Record excerpts:

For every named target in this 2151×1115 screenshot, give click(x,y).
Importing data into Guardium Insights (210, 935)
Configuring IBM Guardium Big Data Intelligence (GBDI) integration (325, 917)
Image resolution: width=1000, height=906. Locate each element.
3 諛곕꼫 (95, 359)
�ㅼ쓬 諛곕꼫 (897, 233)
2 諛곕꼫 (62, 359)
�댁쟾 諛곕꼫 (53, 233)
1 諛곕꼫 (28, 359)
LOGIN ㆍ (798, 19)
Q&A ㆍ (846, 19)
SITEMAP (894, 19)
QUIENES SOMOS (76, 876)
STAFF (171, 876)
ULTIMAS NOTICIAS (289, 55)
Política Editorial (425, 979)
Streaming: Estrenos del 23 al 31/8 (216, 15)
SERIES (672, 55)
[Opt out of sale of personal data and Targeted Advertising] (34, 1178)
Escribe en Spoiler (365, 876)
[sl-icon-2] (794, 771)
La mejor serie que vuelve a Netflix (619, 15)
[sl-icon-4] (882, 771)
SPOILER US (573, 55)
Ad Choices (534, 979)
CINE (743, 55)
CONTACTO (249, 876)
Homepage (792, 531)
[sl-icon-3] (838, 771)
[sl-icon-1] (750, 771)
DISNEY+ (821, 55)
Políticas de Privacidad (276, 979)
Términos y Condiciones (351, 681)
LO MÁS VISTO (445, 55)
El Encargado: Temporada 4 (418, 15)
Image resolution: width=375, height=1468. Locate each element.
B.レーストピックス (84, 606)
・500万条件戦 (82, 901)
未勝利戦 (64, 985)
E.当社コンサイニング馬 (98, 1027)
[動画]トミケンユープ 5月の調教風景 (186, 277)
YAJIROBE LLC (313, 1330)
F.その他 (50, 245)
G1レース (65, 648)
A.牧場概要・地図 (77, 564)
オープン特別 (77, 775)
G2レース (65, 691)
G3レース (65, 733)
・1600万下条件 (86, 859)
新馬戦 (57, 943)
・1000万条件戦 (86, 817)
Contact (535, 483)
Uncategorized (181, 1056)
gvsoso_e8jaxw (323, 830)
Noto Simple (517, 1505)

Brief:
Rewrite the lines from the one containing "CINE (743, 55)" through the last line, substituting "Home" for "Homepage" and leaving everything else unchanged.

Problem solution:
CINE (743, 55)
CONTACTO (249, 876)
Home (792, 531)
[sl-icon-3] (838, 771)
[sl-icon-1] (750, 771)
DISNEY+ (821, 55)
Políticas de Privacidad (276, 979)
Términos y Condiciones (351, 681)
LO MÁS VISTO (445, 55)
El Encargado: Temporada 4 (418, 15)
Image resolution: width=375, height=1468. Locate each element.
B.レーストピックス (84, 606)
・500万条件戦 (82, 901)
未勝利戦 (64, 985)
E.当社コンサイニング馬 (98, 1027)
[動画]トミケンユープ 5月の調教風景 (186, 277)
YAJIROBE LLC (313, 1330)
F.その他 (50, 245)
G1レース (65, 648)
A.牧場概要・地図 (77, 564)
オープン特別 (77, 775)
G2レース (65, 691)
G3レース (65, 733)
・1600万下条件 (86, 859)
新馬戦 (57, 943)
・1000万条件戦 (86, 817)
Contact (535, 483)
Uncategorized (181, 1056)
gvsoso_e8jaxw (323, 830)
Noto Simple (517, 1505)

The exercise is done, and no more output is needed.